MILLARD FILMORE SICKLY was born in Livingston County, New York, January 11, 1852. His father, Robert Sickly, a farmer by occupation, was born in New Jersey, and married Elizabeth Gray, born in the same State. A brother and sister of Mrs. Sickly are still in the Empire State, William T. Gray and Mrs. Mary Morris.

The boyhood days of our subject were spent on the old family homestead, where he assisted in the labors of field and garden until he was twenty-one years of age. He then went to California, remaining in the Golden State for a year. Subsequently and for a period of five years he engaged in merchandising in New York. In 1880 he came to Allen County, Kansas, remaining in Iola while a house was being erected on the farm in Elm township which he had purchased. As soon as the new home was completed he took up his abode therein and as the years have passed his labors have wrought great change in the appearance of the farm through the improvements he has added. His work has annually augmented his income and he now has a very desirable property. Mr. Sickly's brother, Alfred, the only other surviving member of the family, is living in the Empire State.
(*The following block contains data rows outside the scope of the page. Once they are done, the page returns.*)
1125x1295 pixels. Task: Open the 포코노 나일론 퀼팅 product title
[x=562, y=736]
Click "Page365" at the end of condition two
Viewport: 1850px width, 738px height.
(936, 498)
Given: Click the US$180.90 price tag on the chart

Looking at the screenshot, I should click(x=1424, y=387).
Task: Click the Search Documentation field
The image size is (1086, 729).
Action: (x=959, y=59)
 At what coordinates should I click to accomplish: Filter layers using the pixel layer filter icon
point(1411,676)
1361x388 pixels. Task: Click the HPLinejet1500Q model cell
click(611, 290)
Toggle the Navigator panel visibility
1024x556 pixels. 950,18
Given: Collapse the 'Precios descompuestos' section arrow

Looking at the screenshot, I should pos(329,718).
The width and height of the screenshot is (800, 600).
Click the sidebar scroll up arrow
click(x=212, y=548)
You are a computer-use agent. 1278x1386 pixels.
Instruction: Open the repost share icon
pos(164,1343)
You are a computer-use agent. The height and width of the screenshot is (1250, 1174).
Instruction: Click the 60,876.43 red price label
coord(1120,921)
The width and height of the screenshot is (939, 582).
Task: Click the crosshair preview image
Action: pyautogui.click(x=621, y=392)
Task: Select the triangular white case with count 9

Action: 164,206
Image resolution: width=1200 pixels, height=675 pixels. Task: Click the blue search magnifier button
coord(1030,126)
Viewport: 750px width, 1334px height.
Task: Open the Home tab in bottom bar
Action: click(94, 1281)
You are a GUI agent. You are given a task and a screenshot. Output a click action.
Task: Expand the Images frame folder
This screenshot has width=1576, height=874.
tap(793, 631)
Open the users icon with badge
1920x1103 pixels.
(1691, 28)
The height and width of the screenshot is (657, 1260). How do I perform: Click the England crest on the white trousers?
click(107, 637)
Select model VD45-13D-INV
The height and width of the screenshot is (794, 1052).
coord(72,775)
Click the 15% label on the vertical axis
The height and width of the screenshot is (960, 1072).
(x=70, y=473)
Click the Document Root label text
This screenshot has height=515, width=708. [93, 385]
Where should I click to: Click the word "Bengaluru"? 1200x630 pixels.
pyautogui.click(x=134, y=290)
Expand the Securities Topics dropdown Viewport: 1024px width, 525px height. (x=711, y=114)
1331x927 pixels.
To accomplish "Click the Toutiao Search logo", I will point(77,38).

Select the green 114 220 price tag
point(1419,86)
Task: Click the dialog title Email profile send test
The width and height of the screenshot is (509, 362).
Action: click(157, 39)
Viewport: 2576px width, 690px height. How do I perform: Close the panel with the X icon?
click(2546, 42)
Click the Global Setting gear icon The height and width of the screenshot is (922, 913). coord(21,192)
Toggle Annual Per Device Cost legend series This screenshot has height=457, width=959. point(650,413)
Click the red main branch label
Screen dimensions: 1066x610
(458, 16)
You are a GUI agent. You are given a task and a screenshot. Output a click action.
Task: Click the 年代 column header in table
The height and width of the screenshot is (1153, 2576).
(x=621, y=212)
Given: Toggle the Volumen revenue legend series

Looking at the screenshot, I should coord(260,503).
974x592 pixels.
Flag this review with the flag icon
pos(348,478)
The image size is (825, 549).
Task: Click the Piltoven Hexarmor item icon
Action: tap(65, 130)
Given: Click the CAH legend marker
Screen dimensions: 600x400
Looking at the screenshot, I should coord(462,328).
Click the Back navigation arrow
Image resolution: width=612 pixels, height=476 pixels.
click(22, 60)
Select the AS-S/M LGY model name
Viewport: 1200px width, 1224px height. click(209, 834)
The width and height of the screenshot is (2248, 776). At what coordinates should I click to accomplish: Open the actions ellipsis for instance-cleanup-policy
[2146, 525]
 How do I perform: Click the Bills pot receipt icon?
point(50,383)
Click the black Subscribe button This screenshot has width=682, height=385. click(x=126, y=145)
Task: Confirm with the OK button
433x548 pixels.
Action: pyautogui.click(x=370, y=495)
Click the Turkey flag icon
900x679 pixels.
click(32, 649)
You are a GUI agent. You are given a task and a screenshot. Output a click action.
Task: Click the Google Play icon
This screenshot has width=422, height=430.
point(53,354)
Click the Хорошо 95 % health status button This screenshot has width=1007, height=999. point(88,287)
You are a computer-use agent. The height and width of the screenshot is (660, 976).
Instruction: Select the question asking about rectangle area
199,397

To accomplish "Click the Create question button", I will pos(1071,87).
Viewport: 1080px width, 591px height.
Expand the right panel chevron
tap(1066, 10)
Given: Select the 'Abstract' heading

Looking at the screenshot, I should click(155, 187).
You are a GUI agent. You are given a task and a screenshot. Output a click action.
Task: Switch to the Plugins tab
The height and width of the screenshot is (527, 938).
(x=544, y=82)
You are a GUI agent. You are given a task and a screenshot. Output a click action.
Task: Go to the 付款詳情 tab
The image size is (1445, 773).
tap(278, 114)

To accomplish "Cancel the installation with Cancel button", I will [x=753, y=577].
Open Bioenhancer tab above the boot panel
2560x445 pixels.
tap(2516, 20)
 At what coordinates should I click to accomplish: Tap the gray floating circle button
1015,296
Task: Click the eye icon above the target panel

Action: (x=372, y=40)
In 1879 Mr. Sickly was united in marriage to Miss Annie L. Bearss, a native of Livingston County, New York, where her people were also born. Her mother belonged to the well known Jerome family of that State, Mr. and Mrs. Sickly have four children: Dumont, Clyde, Bertha and Glenn. Mr. Sickly exercises his right of franchise in support of the men and measures of the Republican party although his father was a Democrat. He spent his early life on the Atlantic coast, passed one year on the Pacific coast, and is now contentedly living in Kansas, his labors having brought to him creditable success, so that he is now the possessor of a good home here.